Psychische Überlastung und schlechte Bezahlung: Die Betreuer unserer Kinder schlagen Alarm.

Norderstedt

Sie fordern mehr Gesundheitsschutz, mehr Anerkennung und mehr Geld: Die Beschäftigten in der Kinder- und Jugendarbeit in Norderstedt folgten am Dienstag einem Aufruf der Dienstleistungsgewerkschaft Ver.di und streikten. Vier Kindertagesstätten in Norderstedt blieben ganz geschlossen. Auch auf betreuten Spielplätzen und bei anderen offenen Angeboten für Kinder und Jugendliche in der Stadt ging am Dienstag gar nichts.
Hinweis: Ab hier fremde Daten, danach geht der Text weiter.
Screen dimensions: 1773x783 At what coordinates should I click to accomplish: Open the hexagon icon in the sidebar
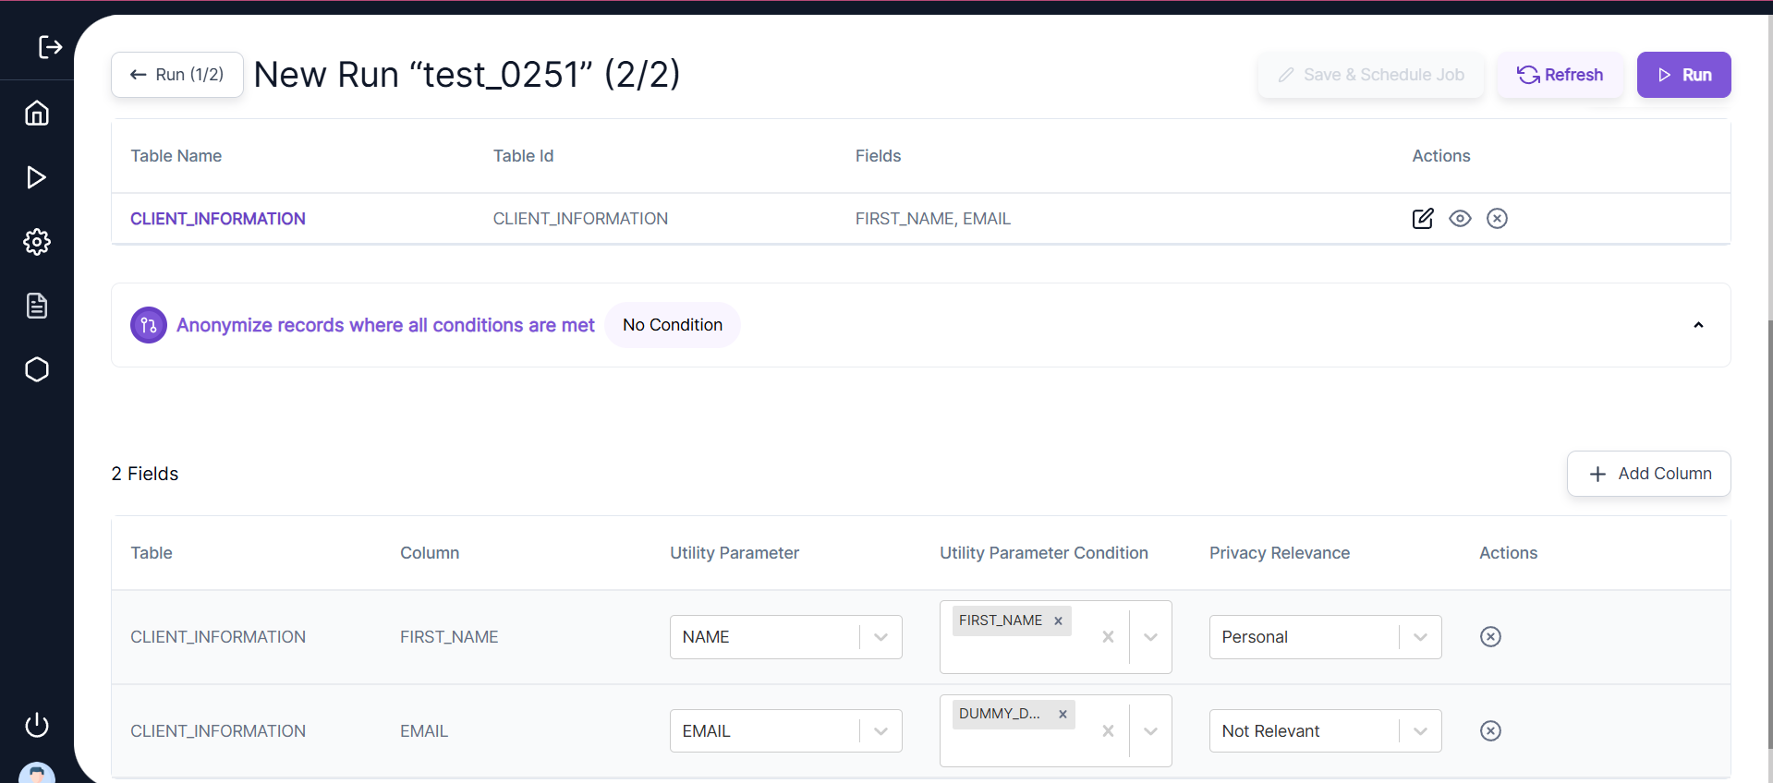pyautogui.click(x=37, y=369)
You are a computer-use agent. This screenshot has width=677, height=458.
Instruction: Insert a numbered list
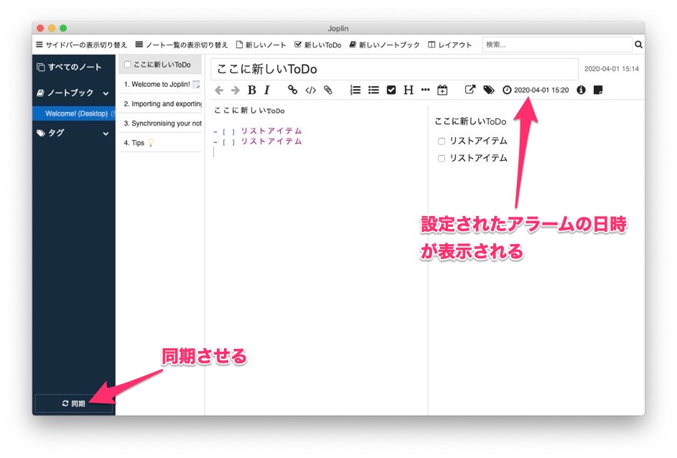(355, 90)
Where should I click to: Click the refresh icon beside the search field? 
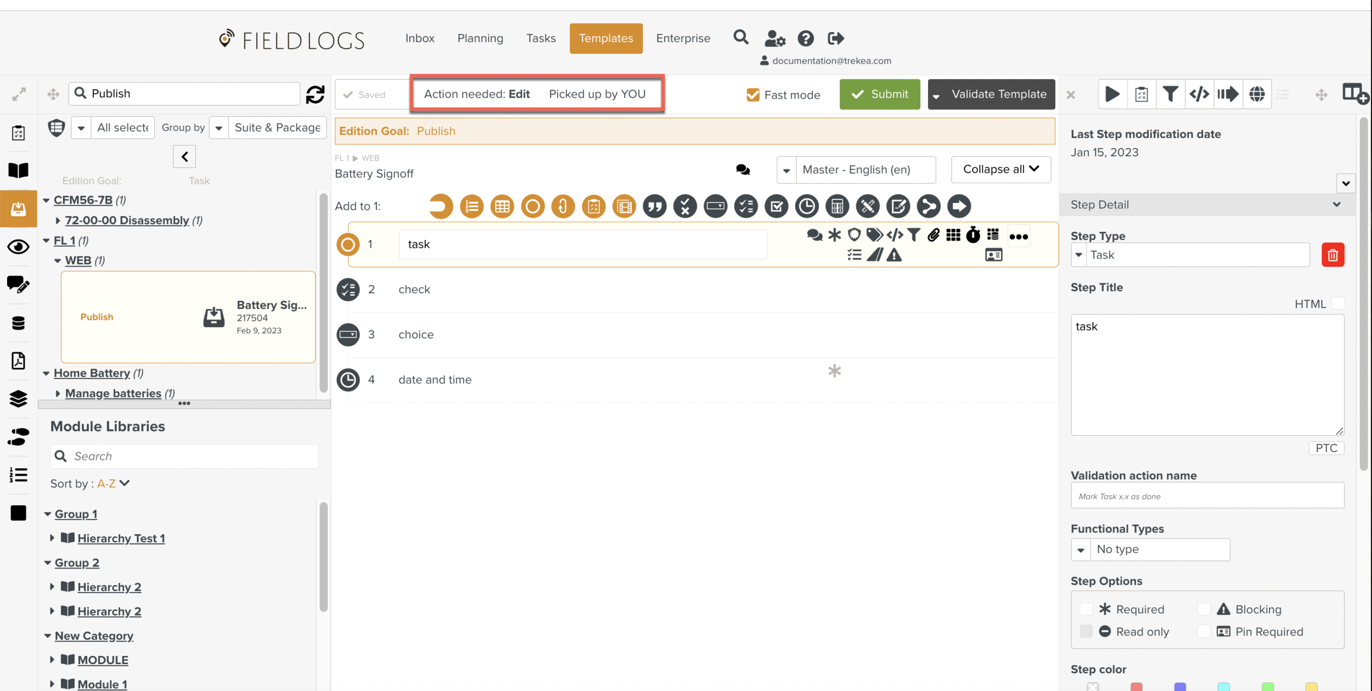pyautogui.click(x=315, y=94)
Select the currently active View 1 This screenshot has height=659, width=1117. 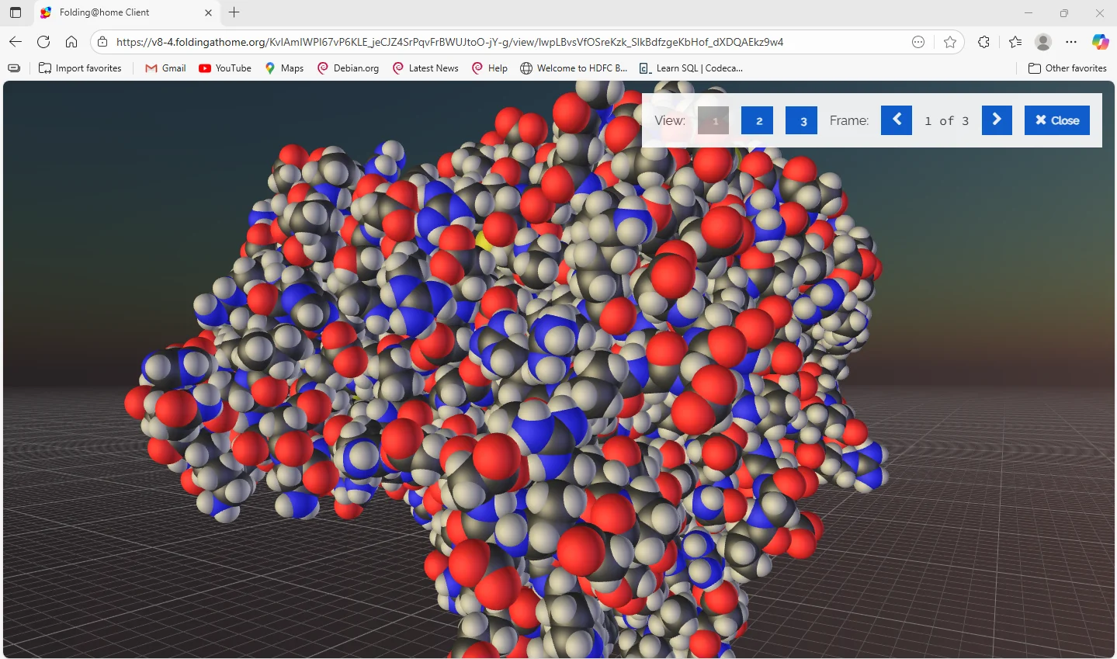(713, 120)
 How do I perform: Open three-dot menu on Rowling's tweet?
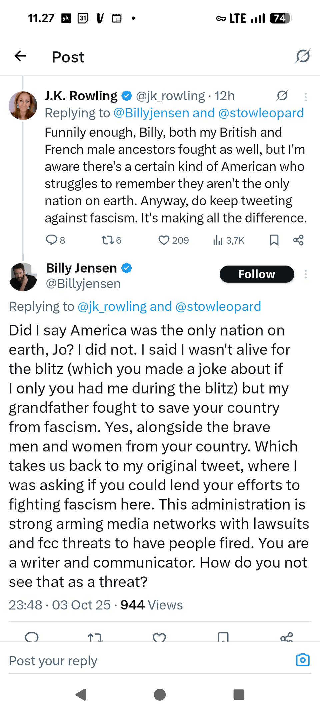point(305,97)
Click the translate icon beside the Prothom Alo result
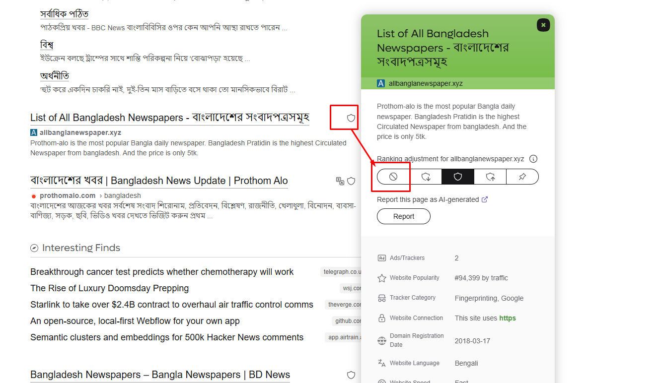This screenshot has width=660, height=383. tap(340, 181)
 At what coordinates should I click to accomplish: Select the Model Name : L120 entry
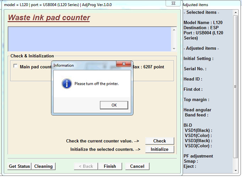(x=203, y=23)
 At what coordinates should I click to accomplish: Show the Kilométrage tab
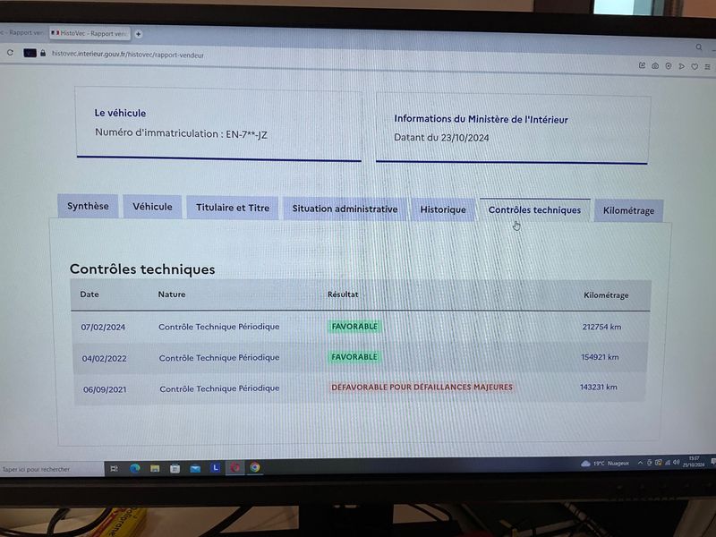629,210
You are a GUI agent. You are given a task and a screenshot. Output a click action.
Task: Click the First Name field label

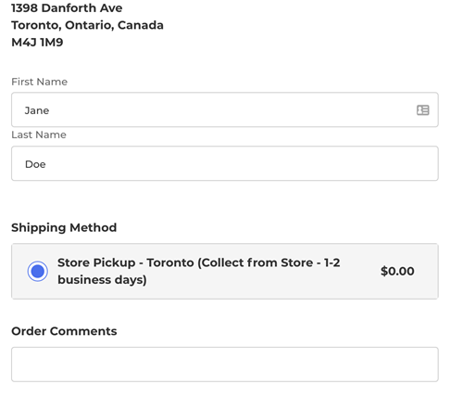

Ver.di hatte laut Sprecher Jörg Wilczek etwa 120 Mitarbeiter in den städtischen Kitas und in der Kinder- und Jugendarbeit zur Niederlegung der Arbeit aufgerufen. Um 8 Uhr am Dienstagmorgen trafen sich schließlich etwa 60 Erzieherinnen und Erzieher, Sozialpädagogen und Jugendbetreuer in der Geschäftsstelle von Ver.di an der Europaallee zum "Streikfrühstück". Viele Mitarbeiter hätten laut Wilczek Bedenken, für ihre Belange auf die Straße zu gehen: "Die Angst vor dem Arbeitsplatzverlust ist massiv." Laut Informationen von Ver.di soll die Norderstedter Stadtverwaltung geprüft haben, ob sie dem Beispiel Kiel folgen soll. Die Kieler Verwaltung hatte vor dem Kieler Arbeitsgericht eine einstweilige Verfügung erwirkt, die den Streik der Erzieher für unrechtmäßig erklärte und untersagte. Das "Ultima-Ratio-Prinzip" sei verletzt, da Streiks nur als letztes Mittel in einer Tarifauseinandersetzung erlaubt sind, es aber über einen Gesundheitstarifvertrag erst ab heute Tarifverhandlungen geben wird. Die Gewerkschaften werfen den Arbeitgebern aber vor, sie hätten eine Aufnahme von Verhandlungen verschleppt.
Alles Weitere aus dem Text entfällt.